Many of us saw this coming a long time ago -- AT&T's last merger required them to accept a two-year commitment to net neutrality that expires right at the end of 2008. I guarantee you that they will have a huge bombshell poised to drop on that day.
posted by spiderwire at 12:15 AM on January 23, 2008 [1 favorite]


Well, wont the net just interpret AT&T as damage and route around it?
posted by scodger at 1:30 AM on January 23, 2008 [1 favorite]


You know people can go on and on about AT&T all they want but the real problem is BushCo and unwarrented wiretapping and expansion of executive power under the guise of keeping us safe. If that problem isn't big enough there is Military Industrial Complex. Then there is Corporate Fascism. If that doesn't really seem more important then there is Satan, the biggest problem of them all. Why do people bother talking about such tiny things as Internet filtering?
posted by srboisvert at 1:49 AM on January 23, 2008


So if you're not an AT&T customer, would this affect you at all?

Muddler - get the "customize google" firefox extension. It addresses a few of the issues you raised. With Google, at least.
posted by EatTheWeek at 4:08 AM on January 23, 2008


So if you're not an AT&T customer, would this affect you at all?

Not unless any of your in/out traffic happens to take a trip through AT&T's pipes at any time. Which it will.
posted by Thorzdad at 5:01 AM on January 23, 2008


Anyone suppose there will be a take-down notice for that video real soon?
posted by ZenMasterThis at 5:13 AM on January 23, 2008


Or, perhaps he didn't want to do their little monkey dance as expected, and wanted to have a more substantive discussion about something people actually care about.

I understand what you are saying and what he was trying to do, but such efforts seem counter-productive to getting the issue out. If he had been on something with an actual audience, even basic cable, I would argue that he pulled one over. Now booking agents are going to be weary of BoingBoing and people pushing net neutrality.

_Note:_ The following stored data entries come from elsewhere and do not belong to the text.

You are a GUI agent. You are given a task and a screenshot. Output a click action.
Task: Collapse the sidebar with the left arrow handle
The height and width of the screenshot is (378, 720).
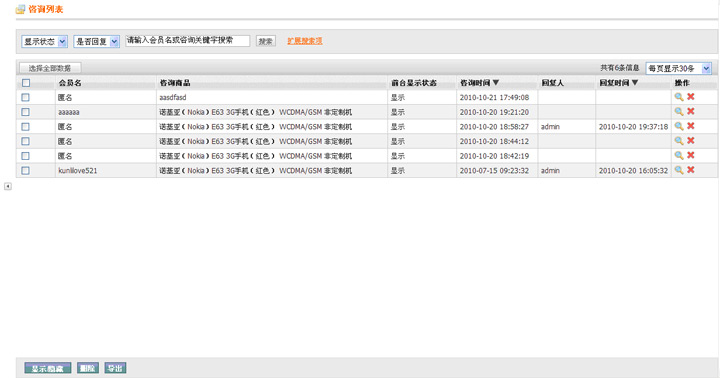(8, 186)
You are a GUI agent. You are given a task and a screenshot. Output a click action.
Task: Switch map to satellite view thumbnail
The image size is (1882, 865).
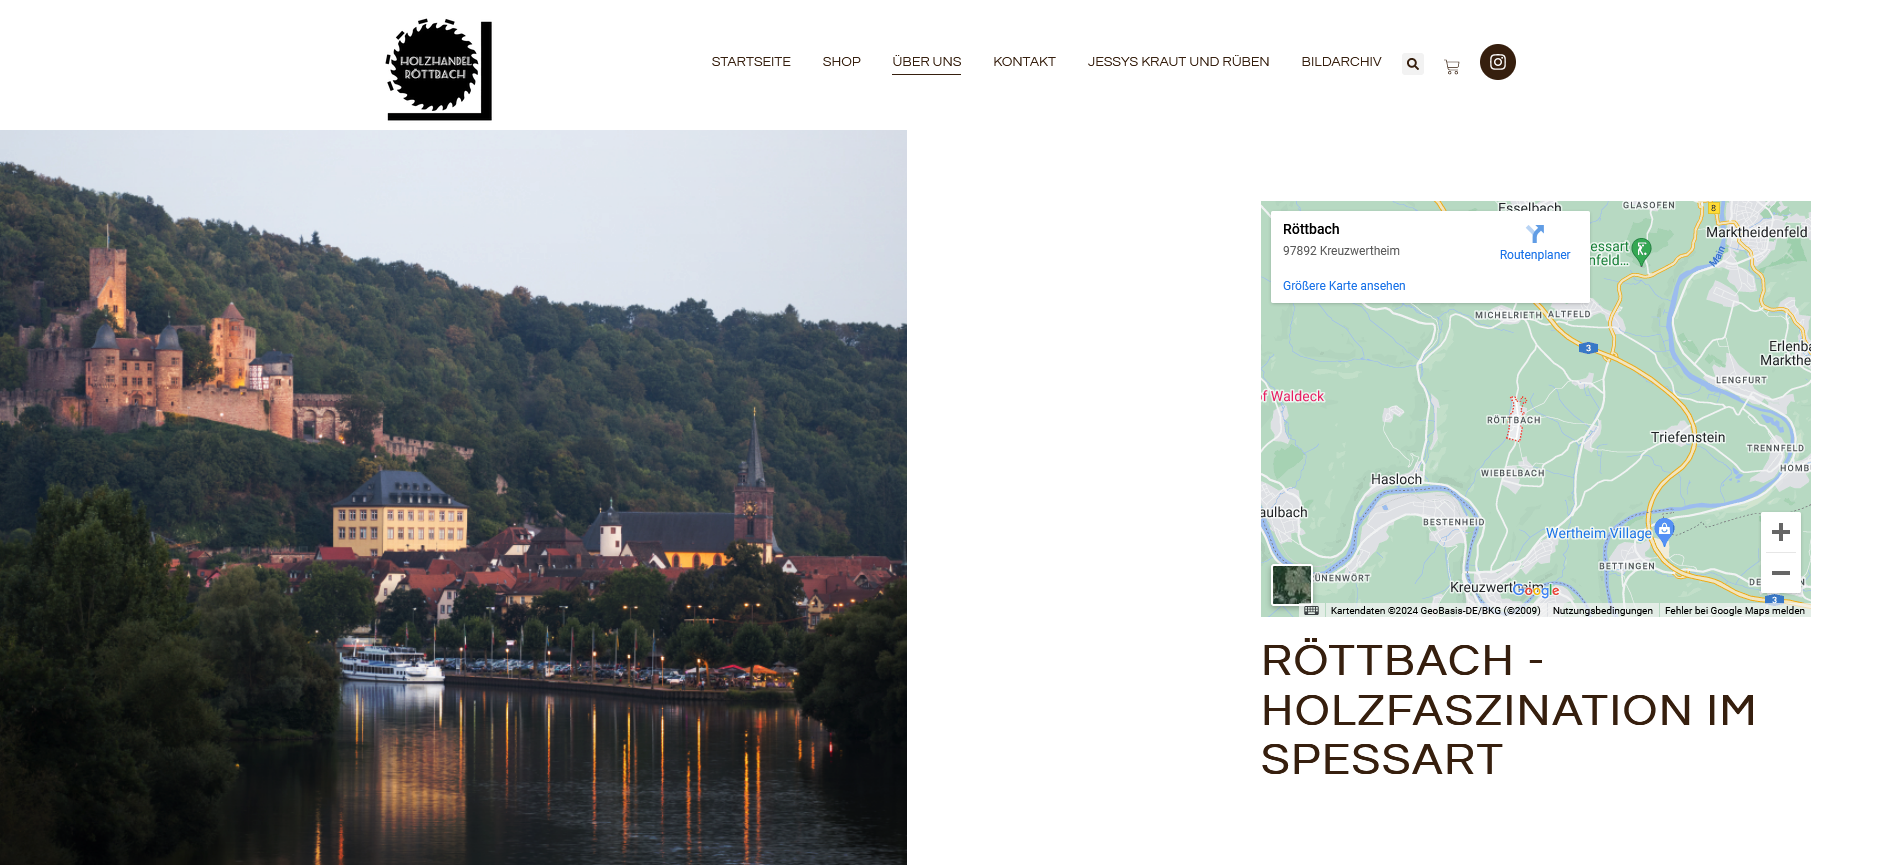(1291, 584)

Don't get me wrong, I completely agree with his message, but I think there is a better ways to discuss it than tricking a talk show into thinking you're coming on to talk about gadgets and then discuss something that has nothing to do with gadgets. It just is dishonest and unethical. I guess we can fundamentally disagree with this tactic, and that's fine.
posted by geoff. at 6:35 AM on January 23, 2008


That house band must die.
posted by Dizzy at 6:50 AM on January 23, 2008


That house band must die.

Yeah, I'm pretty sure that tune was what you'd get if you replaced "Wayne's World" with "BoingBoing".

but I think there is a better ways to discuss it than tricking a talk show into thinking you're coming on to talk about gadgets and then discuss something that has nothing to do with gadgets. It just is dishonest and unethical.

Would you be calling it dishonest and unethical if he'd talking about great it is to be a new father or something like a lot of talk show guests end up doing, instead of talking about the new movie they're in or whatever they were ostensibly booked for? Those shows air despite this "dishonesty" and nobody gets outraged. No, the change of subject isn't immoral, the outrage is because he dared to say something that challenged corporate media in a medium where he was supposed to be gushing about consumer products.
posted by George_Spiggott at 8:12 AM on January 23, 2008 [1 favorite]


Many of us saw this coming a long time ago...
And you're telling us NOW????? Gee, thanks for the heads up.. ;)
posted by KevinSkomsvold at 9:17 AM on January 23, 2008




That took balls but would've been more effective if he'd gradually built up to it.